Il presidente Barack Obama ha detto che gli Stati Uniti non sono “in guerra contro l’Islam – siamo in guerra contro coloro che hanno pervertito l’Islam”. Parlava ai rappresentanti di 65 paesi riuniti in una tre giorni di dibattiti sull’estremismo, dopo gli attentati di Parigi e di Copenhagen. Obama ha detto che il mondo ha dovuto confrontarsi con ideologie che radicalizzano le persone. Coloro che guidano gruppi come Isis e al-Qaeda, ha aggiunto Obama, non sono leader religiosi ma terroristi.
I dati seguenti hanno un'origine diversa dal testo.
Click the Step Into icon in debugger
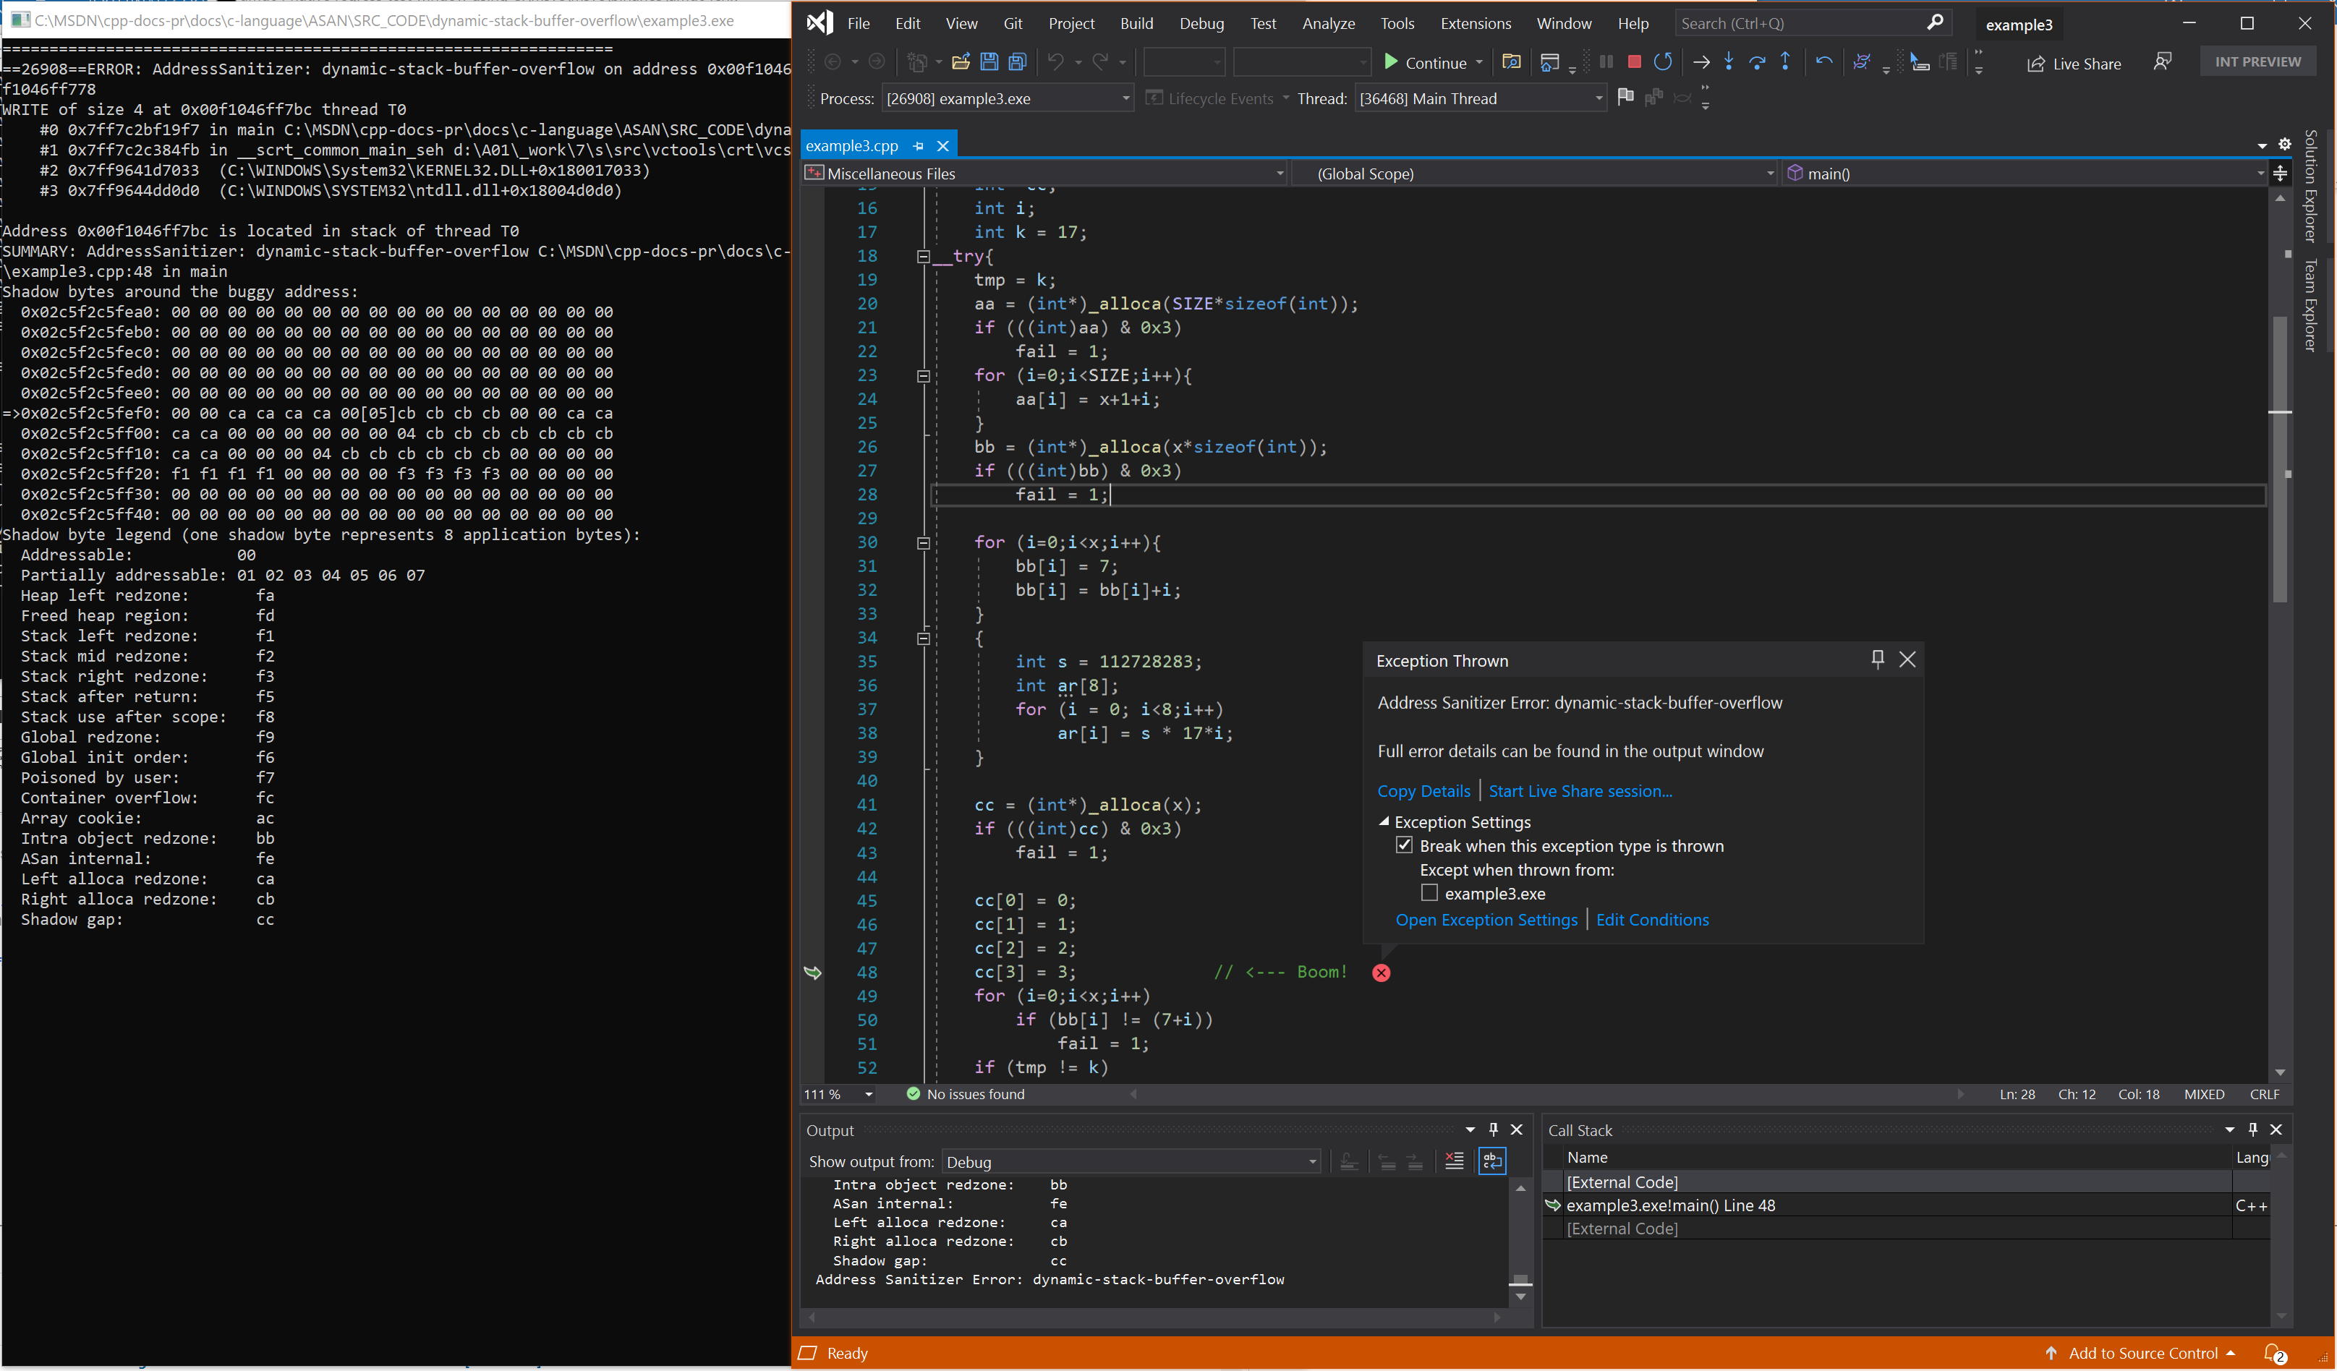This screenshot has height=1371, width=2337. 1727,62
Associare l’Isis o al-Qaeda all’Islam significa per Obama finire nelle grinfie della propaganda di questi gruppi. La lotta contro l’estremismo violento non può essere condotta solo con la potenza militare, ha proseguito il presidente Usa: “le comunità devono fare la loro parte. Questi terroristi sono una minaccia prima e innanzitutto per le comunità che hanno come obiettivo. I leader mussulmani hanno bisogno di fare di più per screditare l’idea che le nostre nazioni siano determinate a sopprimere l’Islam”.

Preoccupazione e paura

Obama ha scritto un editoriale pubblicato dal Los Angeles Times. Egli scrive che gruppi come al-Qaeda e Isis “sfruttano la rabbia che circola quando la gente avverte che l’ingiustizia e la corruzione lasciano senza opportunità di migliorare le loro vite”. Il mondo, scrive ancora Obama, “deve offrire ai giovani di oggi qualcosa di meglio”, mentre “i governi che negano i diritti umani si gettano nelle mani degli estremisti”. Sia nel discorso ai delegati dei 60 paesi, tra i quali i sindaci di Parigi e di Copenhagen, sia nell’editoriale, Obama ha fatto riferimento all’omicidio dei tre giovani studenti mussulmani in Nord Carolina. “Ancora non sappiamo perché tre giovani, mussulmani d’America, siano stati brutalmente assassinati a Chapel Hill. Ma sappiamo che molti americani mussulmani in tutto il nostro paese sono spaventati e terrorizzati, e io vorrei essere il più possibile chiaro: come americani di tutte le fedi e culture, stiamo con voi nel dolore e vi offriamo il nostro amore e il nostro sostegno”.